> [DIRECTIONS] For this listing, the lines between the one holding "Screen dimensions: 342x234" and the one holding "Click red button", inclusive, must be set down exactly.

START AVAILABLE RECORDS

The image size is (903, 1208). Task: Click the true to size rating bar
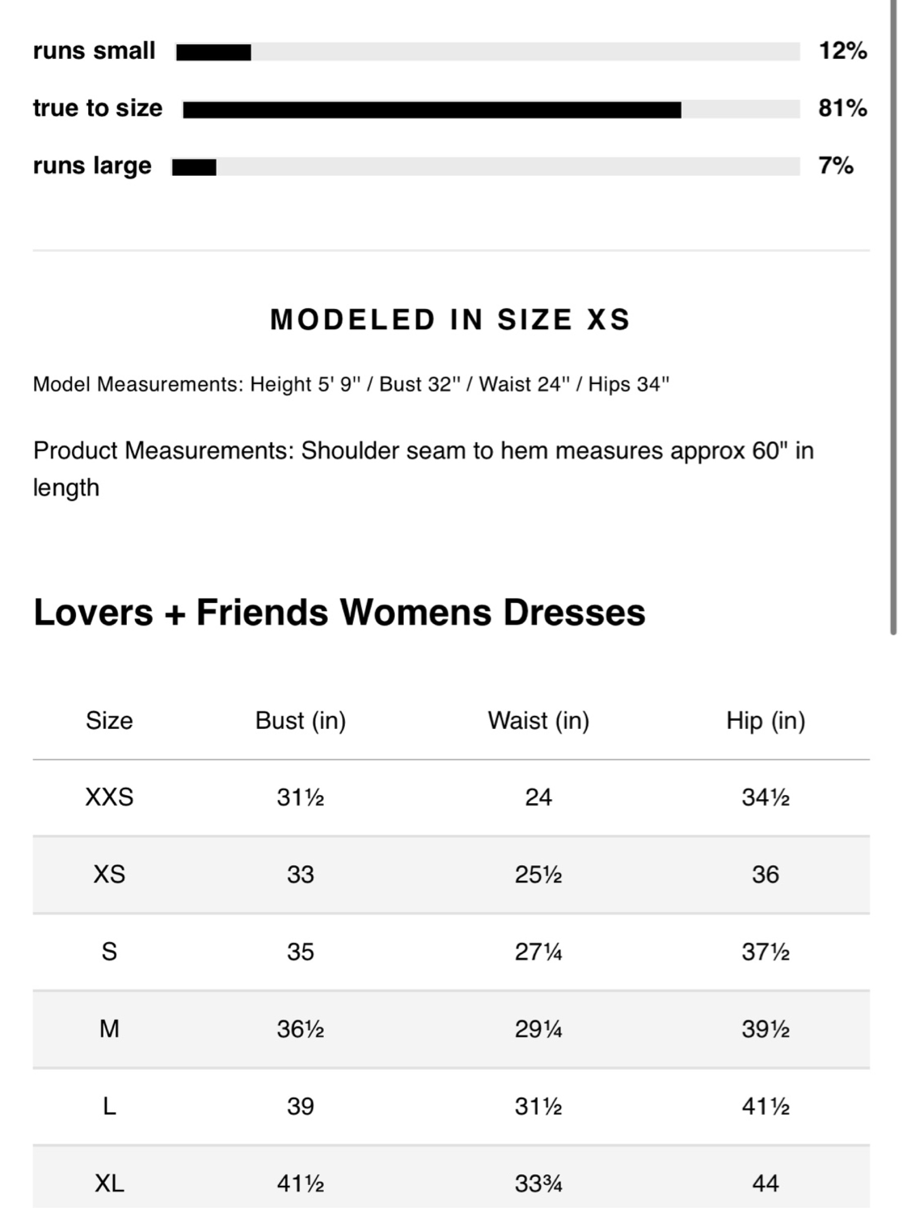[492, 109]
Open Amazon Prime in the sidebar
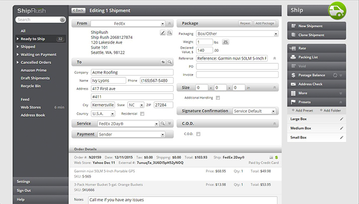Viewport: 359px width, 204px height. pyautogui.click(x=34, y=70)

END AVAILABLE RECORDS
START AVAILABLE RECORDS

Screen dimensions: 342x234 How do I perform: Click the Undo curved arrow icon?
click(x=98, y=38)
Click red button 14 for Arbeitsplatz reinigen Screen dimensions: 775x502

END AVAILABLE RECORDS
START AVAILABLE RECORDS

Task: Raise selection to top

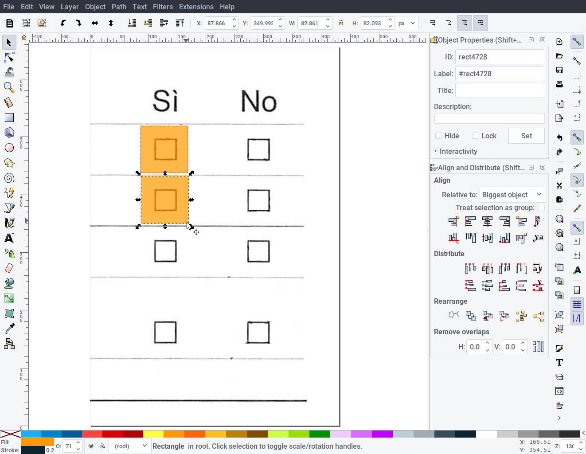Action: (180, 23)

END AVAILABLE RECORDS

> [WORKED SOLUTION]
Screen dimensions: 342x234 How do I perform: Click the Undo curved arrow icon?
click(x=98, y=38)
Click red button 14 for Arbeitsplatz reinigen Screen dimensions: 775x502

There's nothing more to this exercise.